Es ist für viele Menschen ein unangenehmer Pflichttermin: die Vorsorge und der Gang zum Zahnarzt. Sie sollten die regelmässigen Kontrollbesuche beim Dentisten aber nicht unterschätzen. Früh erkannte Erkrankungen von Zähnen und Zahnfleisch lassen sich heutzutage sehr gut medizinisch behandeln. Unerkannte und unbehandelte Erkrankungen in der Mundhöhle können lebensbedrohlich sein! Erkannte Erkrankungen der Mundschleimhaut sollten zur weiteren Abklärung an einem MKG-Chirurgen überwiesen werden.

Gesunde Erwachsene sollten den Zahnarzt zur Vorsorge mindestens einmal im Jahr aufsuchen. Patienten mit einer bereits bestehenden Erkrankung des Zahnfleisches und des Zahnhalteapparates benötigen häufigere Kontrollen, oft in Kombination einer professionellen Zahnreinigung (PZR), beim Zahnarzt. Auch Patienten mit einer Grunderkrankung wie Diabetiker und Raucher sollten mindestens zweimal im Jahr zur Kontrolle.

Für Kinder ab dem 6. Lebensjahr gelten strengere Regeln und sollten zweimal im Jahr eine Kontrolle beim Zahnarzt vereinbaren. Auch hier gilt natürlich die Regel, dass bei bereits bestehenden Beschwerden, die Kontrolltermine zeitlich enger angesetzt werden müssen.

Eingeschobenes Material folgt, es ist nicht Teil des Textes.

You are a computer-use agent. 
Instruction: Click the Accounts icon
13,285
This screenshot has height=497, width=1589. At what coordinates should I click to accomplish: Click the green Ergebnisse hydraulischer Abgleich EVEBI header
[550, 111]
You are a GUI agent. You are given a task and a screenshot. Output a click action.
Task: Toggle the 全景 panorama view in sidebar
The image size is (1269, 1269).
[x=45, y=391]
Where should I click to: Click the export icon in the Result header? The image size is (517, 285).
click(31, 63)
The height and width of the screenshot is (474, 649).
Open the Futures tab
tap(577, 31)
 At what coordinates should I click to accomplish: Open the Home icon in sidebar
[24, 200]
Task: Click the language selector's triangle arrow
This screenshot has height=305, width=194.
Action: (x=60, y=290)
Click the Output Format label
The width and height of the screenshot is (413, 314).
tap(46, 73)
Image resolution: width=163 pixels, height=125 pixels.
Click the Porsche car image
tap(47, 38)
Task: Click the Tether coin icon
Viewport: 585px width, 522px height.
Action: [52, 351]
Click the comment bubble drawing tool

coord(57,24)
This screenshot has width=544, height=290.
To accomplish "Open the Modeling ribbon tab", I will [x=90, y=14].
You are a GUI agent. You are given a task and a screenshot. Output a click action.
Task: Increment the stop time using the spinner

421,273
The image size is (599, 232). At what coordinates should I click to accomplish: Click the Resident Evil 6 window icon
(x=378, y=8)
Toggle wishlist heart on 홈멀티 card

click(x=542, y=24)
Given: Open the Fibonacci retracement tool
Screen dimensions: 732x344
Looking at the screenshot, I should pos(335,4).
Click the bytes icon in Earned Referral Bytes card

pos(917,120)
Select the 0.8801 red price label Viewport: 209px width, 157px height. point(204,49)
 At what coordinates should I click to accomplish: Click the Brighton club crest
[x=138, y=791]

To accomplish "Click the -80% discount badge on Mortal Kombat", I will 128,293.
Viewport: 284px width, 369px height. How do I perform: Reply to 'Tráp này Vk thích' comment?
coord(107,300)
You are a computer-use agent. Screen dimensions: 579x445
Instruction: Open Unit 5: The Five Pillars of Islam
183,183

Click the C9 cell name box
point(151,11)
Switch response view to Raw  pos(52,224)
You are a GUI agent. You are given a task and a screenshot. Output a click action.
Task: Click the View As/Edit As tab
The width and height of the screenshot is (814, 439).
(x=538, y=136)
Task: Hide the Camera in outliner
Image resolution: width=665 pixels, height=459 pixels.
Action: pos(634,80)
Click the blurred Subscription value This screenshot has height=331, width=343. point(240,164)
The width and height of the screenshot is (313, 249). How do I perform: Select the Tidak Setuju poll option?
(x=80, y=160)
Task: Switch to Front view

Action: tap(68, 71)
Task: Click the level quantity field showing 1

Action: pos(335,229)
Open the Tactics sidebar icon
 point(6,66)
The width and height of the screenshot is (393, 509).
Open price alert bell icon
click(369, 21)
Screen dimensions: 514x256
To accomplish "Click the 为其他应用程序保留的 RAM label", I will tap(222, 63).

In den Routinekontrollen inspiziert der Zahnarzt die Mundschleimhaut auf verdächtige Veränderungen. Es werden die restaurativen Arbeiten, wie z. B. Zahnfüllungen, Wurzelkanalfüllungen und prothetischen Versorgungen (Implantate) auf ihre Funktionstüchtigkeit überprüft.

Durch radiologische Aufnahmen können die für das Auge des Betrachters nicht sichtbare Defekte, sichtbar gemacht werden. Insuffiziente Versorgungen in der Mundhöhle sind ein beliebter Angriffspunkt für Bakterien.

Die genaue Anzahl der Kontrollen pro Jahr sollten Sie unbedingt in einem persönlichen Gespräch mit Ihrem Zahnarzt besprechen.